Dr. Inouye was previously at Yale University School of Medicine from 1985 to 2005, where she was a professor of medicine, director of the Yale Mentored Clinical Research Scholars Program (K12), co-director of the Yale Program on Aging and Claude D. Pepper Older Americans Independence Center, director of the Yale Mentorship Program in Patient-Oriented Research on Aging, and director of Patient-Oriented Research for the Yale Investigative Medicine Program (K30).
Dr. Inouye's focus has been to translate the theories of clinical investigation to practical applications that can be used to improve the quality of life for older adults. Her primary research has focused on delirium and functional decline in hospitalized older patients, resulting in more than 140 peer-reviewed original articles to date. She developed and validated an instrument for the identification of delirium called the Confusion Assessment Method (CAM), which is now the most widely used standard in the field. She conceptualized the multifactorial model for delirium, which focuses on identification of predisposing and precipitating factors for delirium. Finally, she developed a multicomponent intervention strategy to prevent delirium, targeted toward six delirium risk factors. This strategy, called the Hospital Elder Life Program (HELP), was demonstrated to be successful in reducing delirium by 40 percent and was published in a landmark study in the New England Journal of Medicine. This study was the first to show that a substantial proportion of delirium is preventable. The HELP program has been shown to be cost-effective and is now undergoing national dissemination. See http://www.hospitalelderlifeprogram.org/.
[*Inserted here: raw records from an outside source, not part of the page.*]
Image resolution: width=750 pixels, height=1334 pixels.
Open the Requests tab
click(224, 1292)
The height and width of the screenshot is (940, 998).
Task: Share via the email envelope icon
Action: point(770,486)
Dr. Inouye has been awarded many of the highest accolades in her field, including the American Geriatrics Society Outstanding Scientific Achievement for Clinical Investigation Award (1998), Donaghue Investigator Award (1998-2003), Midcareer Award from the National Institute on Aging (1999-2005), and to the American Society of Clinical Investigation (2002), the Ewald W. Busse Research Award in Biomedical Sciences (Gerontological Society of America, 2003), the UCLA David H. Solomon Award (2005), the 2005 Leonard Tow Humanism in Medicine Award (Arnold P. Gold Foundation), election to the Yale Society of Distinguished Teachers (2005), election to the Association of American Physicians (AAP) (2007), and she won the 2010 Edward Henderson Award for the American Geriatrics Society. Her work has been continuously funded by the National Institutes of Health since 1991.
Dr. Inouye now plans to examine the interface of delirium and dementia with multiple studies to investigate whether delirium alters the course of dementia and whether delirium itself leads to longstanding cognitive impairment and pathologic changes in the brain.